WHAT THE TASK ASKS
Lay out every line of the records as a Markdown table with the columns "No." and "Text", numbering the rows in order and skipping blank lines.

(Interface element records)
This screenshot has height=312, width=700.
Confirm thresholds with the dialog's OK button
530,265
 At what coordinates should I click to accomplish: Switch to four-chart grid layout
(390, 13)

ANSWER
| No. | Text |
|---|---|
| 1 | This screenshot has height=312, width=700. |
| 2 | Confirm thresholds with the dialog's OK button |
| 3 | 530,265 |
| 4 |  At what coordinates should I click to accomplish: Switch to four-chart grid layout |
| 5 | (390, 13) |